_Given text_.

But as a man Charles Whiley is a gentleman in stiff-collared shirts who says things like “marvelous” and “how fabulous” and “I’m really a caring person, you know.”

 

As a woman he says things like “Well, I’ve had 300 lovers since last Thursday,” as he sits on your lap and squashes his polystyrene tits in your face. When he stands up, his sequined dress hoinked above his knee, the audience roars like a revivalist church gone apeshit — converts to the world of Dainti Delischia, the Queen of Drag.

 

“Dainti says things that Charles never would,” is how Charles explains it, almost embarrassed now.

 

One wonders what Dainti would have to say about that.

 

As Charles he is 70, a coy, effeminate, wrinkling former lawyer turned drag artist living in a cosy house in Joburg. As Dainti he is exactly 27, born at the Sun City Superbowl during the 1989 Million Dollar Golf Challenge, now drag icon and up and coming mascot of Gay SA.

 

If you’ve never heard of her you’re probably too straight.

 

Fact is, Charles Whiley, with his 10kg wig bag, his make-up kit, his heels, his four-inch fake eyelashes, his pearl earrings, his varieties of blush and base, his assortment of sexy strapless numbers from his considerable gender-bender wardrobe that completes an eye-catching transmogrification, is a bit of everything.

 

That goes for his gender, philosophy, bracelets, profession and life story. It’s what has made him one of South Africa’s top drag queens, a prolific performer at corporate functions, on stage at festivals, on top of dining room tables at surprise parties — Dainti pops up at the strangest places. She’s also one of the only drag queens around to have her own column — in the gay monthly, Exit.

 

And like all grande dames, she’s more popular the older she gets. At the Pink Loerie Mardi Gras in Knysna this year, she was a hit, a sensation, a marvel in mauve, pink and burnt orange: the mincing, masquerading, moffamorphic embodiment of gay pride and of South Africa’s fast-growing frangipani fringe.

Dainti Delischia — she’s everywhere: in the front row of the beauty pageant; on stage under a marquee; bringing up the rear of the Pride march on the back of a twin-cab mega-wheeler and yelling to a festival crowd. “Have some fun darling”, or “Looking good doll. Want summa me?”

 

Loathe her, lust after her, lick her cherry lips — Dainti Delischia is the drag-a-delic queen of the boerewors vlakte, and beyond.

_Given entries_.
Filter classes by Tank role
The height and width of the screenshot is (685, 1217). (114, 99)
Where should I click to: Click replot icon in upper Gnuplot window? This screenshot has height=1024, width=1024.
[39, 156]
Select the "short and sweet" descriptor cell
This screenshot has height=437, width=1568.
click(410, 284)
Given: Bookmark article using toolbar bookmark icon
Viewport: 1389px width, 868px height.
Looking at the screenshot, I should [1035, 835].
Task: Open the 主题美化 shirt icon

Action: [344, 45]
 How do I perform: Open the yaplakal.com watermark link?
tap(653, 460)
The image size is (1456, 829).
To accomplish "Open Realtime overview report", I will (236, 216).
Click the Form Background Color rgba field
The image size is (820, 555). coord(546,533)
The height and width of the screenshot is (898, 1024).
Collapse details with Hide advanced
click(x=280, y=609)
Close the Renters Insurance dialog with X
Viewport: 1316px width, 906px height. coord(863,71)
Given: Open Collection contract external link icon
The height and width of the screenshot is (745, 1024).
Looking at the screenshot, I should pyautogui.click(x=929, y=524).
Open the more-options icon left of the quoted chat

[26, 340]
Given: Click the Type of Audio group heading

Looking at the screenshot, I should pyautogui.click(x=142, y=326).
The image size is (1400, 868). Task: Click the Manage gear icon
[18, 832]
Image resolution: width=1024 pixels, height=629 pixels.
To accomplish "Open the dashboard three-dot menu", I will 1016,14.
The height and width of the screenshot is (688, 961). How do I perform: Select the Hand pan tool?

_Exercise requirements_.
[1] Condense the paragraph of the profile of Dainti Delischia above that begins “That goes for his gender” into a short bulleted list that keeps its main facts.
[2] Carry the profile of Dainti Delischia above forward with the paragraphs that would follow its final sentence.

_Responses in order_.
[1]
- Whiley's mixed nature extends to his gender, philosophy, bracelets, profession and life story.
- This has made him one of South Africa's top drag queens.
- As Dainti, he performs widely: at corporate functions, on festival stages and on dining room tables at surprise parties, turning up in the strangest places.
- Dainti is one of the only drag queens with her own column, in the gay monthly Exit.

[2]
 

How does she do it? How does he do it? How does a pap-en-vleis Sarf Efrikan laaitie turn into Evita Bezuidenhout’s wicked fairy godmother in a C-cup and pumps parading down the hoofstraat of a small coastal town in mid-winter with a band of lawyers, accountants, gym instructors — whatevers — dressed up in feathers, leathers, lace-ups, lace-downs, plastic, polyurethane and fairy wings? The mind boggles.

 

Not that anybody’s complaining; the only other people marching down streets these days throw rocks through shop windows. Dainti and her pink army blow kisses and throw streamers.

 

Chatting to me across the breakfast table, Charles — no sign of Dainti, it’s still 10am — divulges the surprising truth: parading in wigs and pink glitter is all about being normal.

“Our Constitution isn’t going to change attitudes towards gay people; the gay community has to change the straight attitude towards us,” says Charles, his hands in a flap.

“I don’t believe we need to march about it. We need to celebrate our identity and have a party.”

 

To show straights that gays can also run and jump and hold hands and sit at coffee shops eating muffins and jam. To show that society will still be okay, probably a little more interesting. And if that means dressing up like a brandewyn Barbie from the ’30s, then so be it.

 

Says Dainti: “For us this is about being able to feel normal, about a gay couple being together normally like any other couple. It’s really not that easy.”

In fact, Dainti Delischia was born in captivity, a relic from the days when men acting like women was considered burlesque. Charles, then working for an events organiser in Joburg, found himself at Sun City for the gala dinner of the Million Dollar Golf Challenge. He was asked to dress up like a chick.

 

“I said you must be fucking out of your mind,” recalls Charles, “I said no ways am I going to wear a dress in public. But the spotlight was on me and that was my great moment.

 

By the end of the evening most of the world’s greatest golfers had danced with me.”

Things got weirder after that.

 

Dainti Delischia started to make appearances at Aids benefits and corporate parties. It was all a bit of a mind-flip for the son of a conservative magistrate who grew up skinning springbokkies and sucking nectar out of proteas in several platteland dorpies; who later ended up in the debt-collecting division of a Joburg law firm; for whom life in the closet was a fact of everyday life, and police harassment — homosexuality was illegal then — a regular concern; and for whom a boyhood visit to the neighbourhood psychologist (his family suspected he was weird) was a cathartic turning point.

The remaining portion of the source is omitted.